During the mid-19th century Westward Expansion, the American public relied on artists' depictions of the landscape and the unfamiliar "Indians" to inform their opinions and decision-making before heading West themselves. This was done through the painting and drawing of an evolving image of the Native tribal communities and the influence these artists had could be felt all the way to Washington D.C.
Given the careful inclusion of multiple Native American voices in the Autry's exhibits, the goal of this lesson is for students to understand how the media and popular culture have shaped the general public's opinions of Native Americans over time.

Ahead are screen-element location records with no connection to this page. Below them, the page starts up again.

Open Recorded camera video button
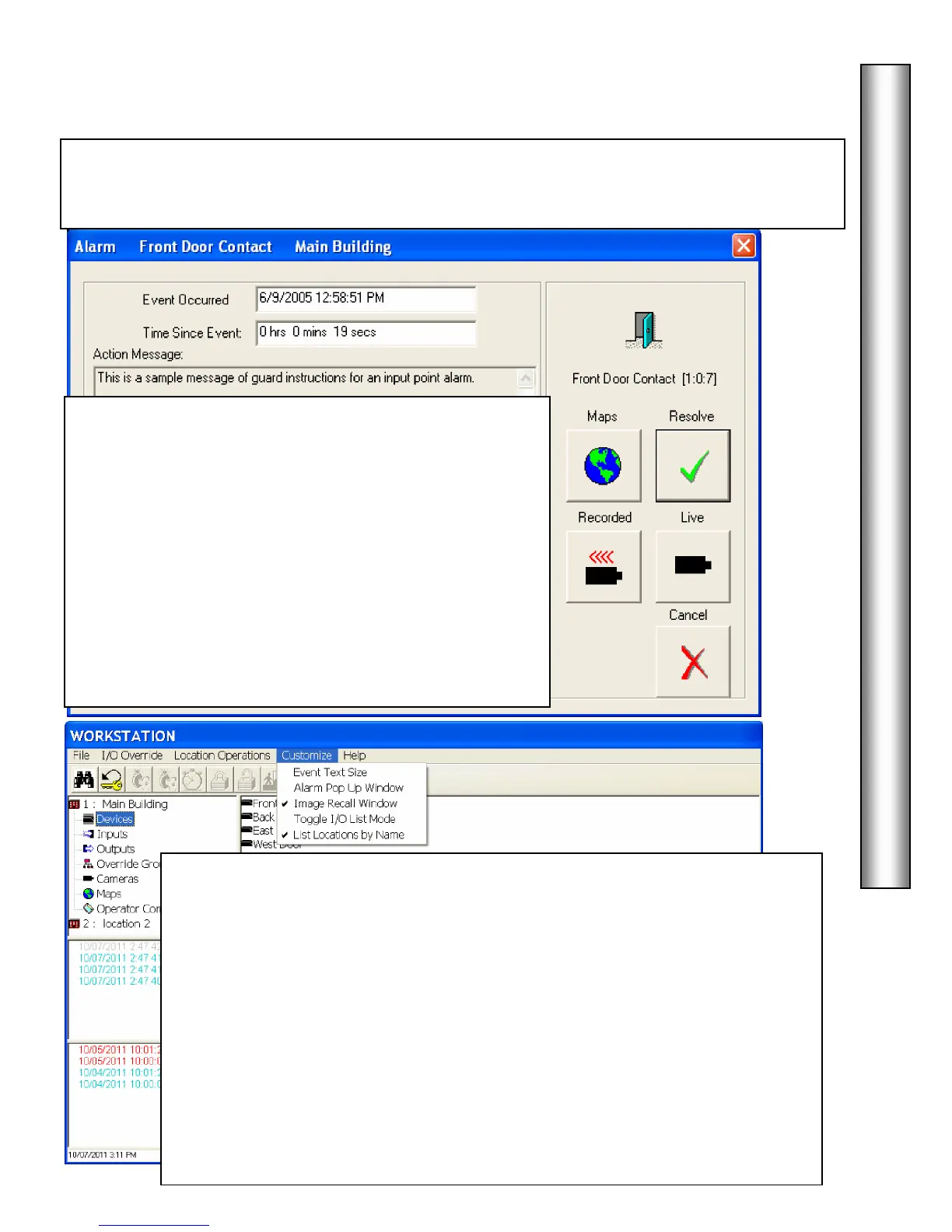 [603, 567]
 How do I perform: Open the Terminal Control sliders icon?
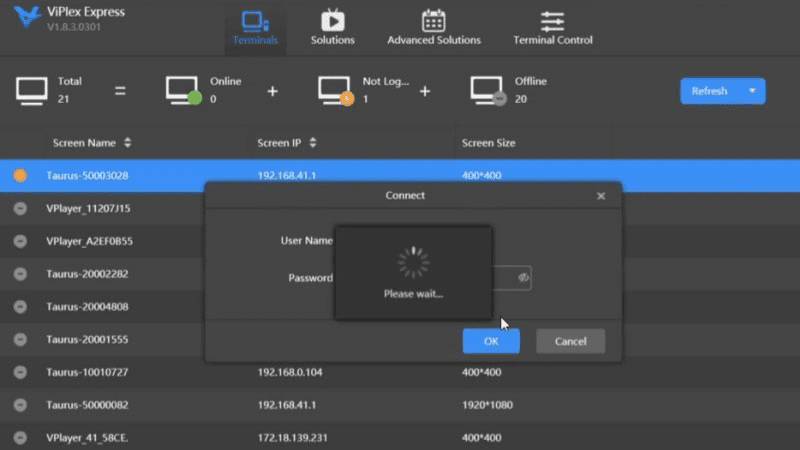coord(553,21)
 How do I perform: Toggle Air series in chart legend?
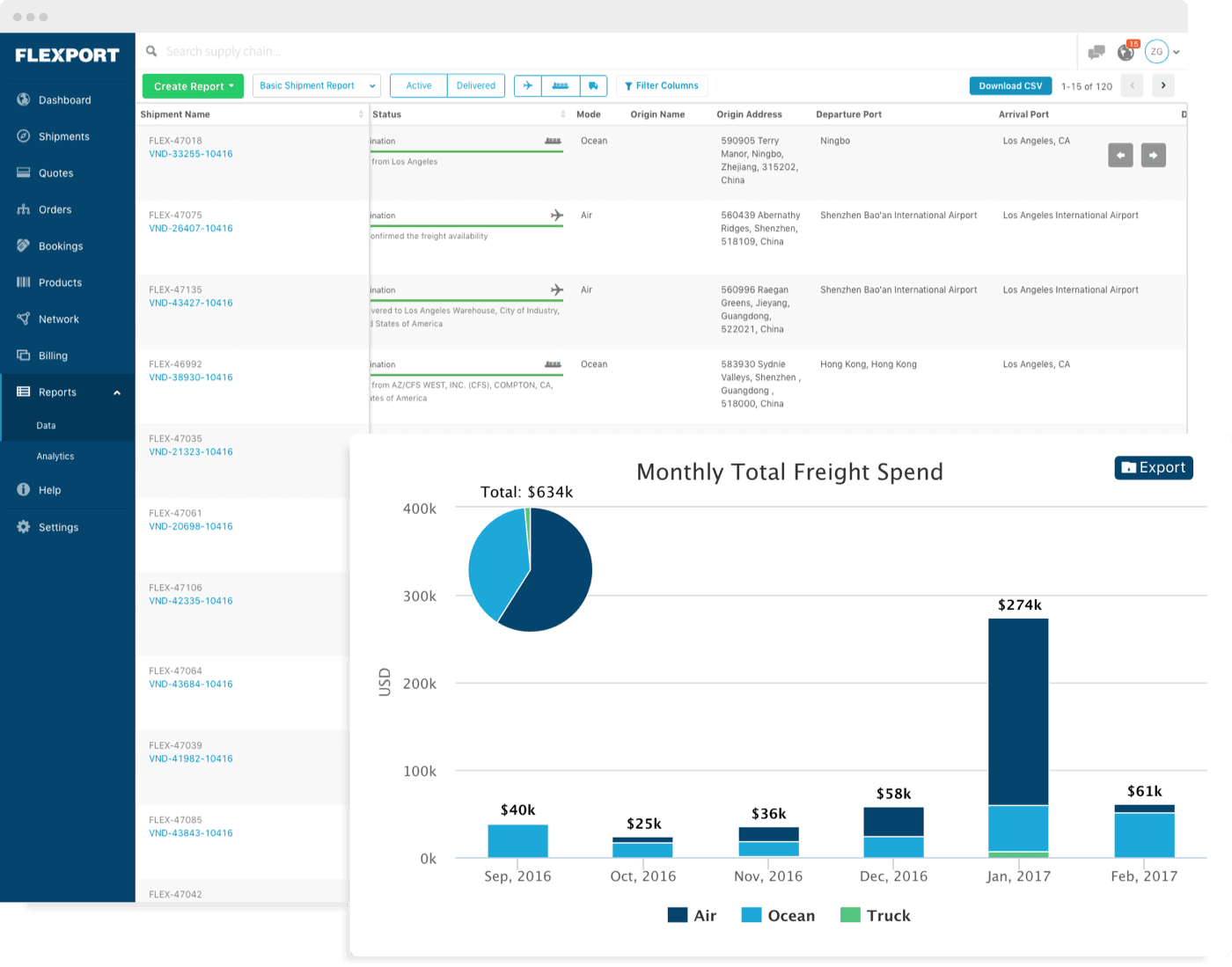coord(693,916)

Intended as a follow up lesson to a visit to the Autry Museum in Los Angeles, CA, this slideshow can be used both in the classroom through projectors to lead discussions or viewed at home by the students for discussion the next day.
This lesson fits the 8th grade California content standard for History and Social Sciences, section 8.8, stating that students learn "the divergent paths of the American people in the West from 1800 to the mid-1800s and the challenges they faced." The discussions invoked with this slideshow will also begin to prepare students for the specific intellectual analysis skills they are expected to be able to learn and apply in 9th grade and beyond, specifically chronological and spacial thinking as well as "identifying bias and predjudice in historical interpretations".
Art and art history teachers in high schools may also adapt this lesson to teach the power of art to deliver a specific message and how art can influence opinion.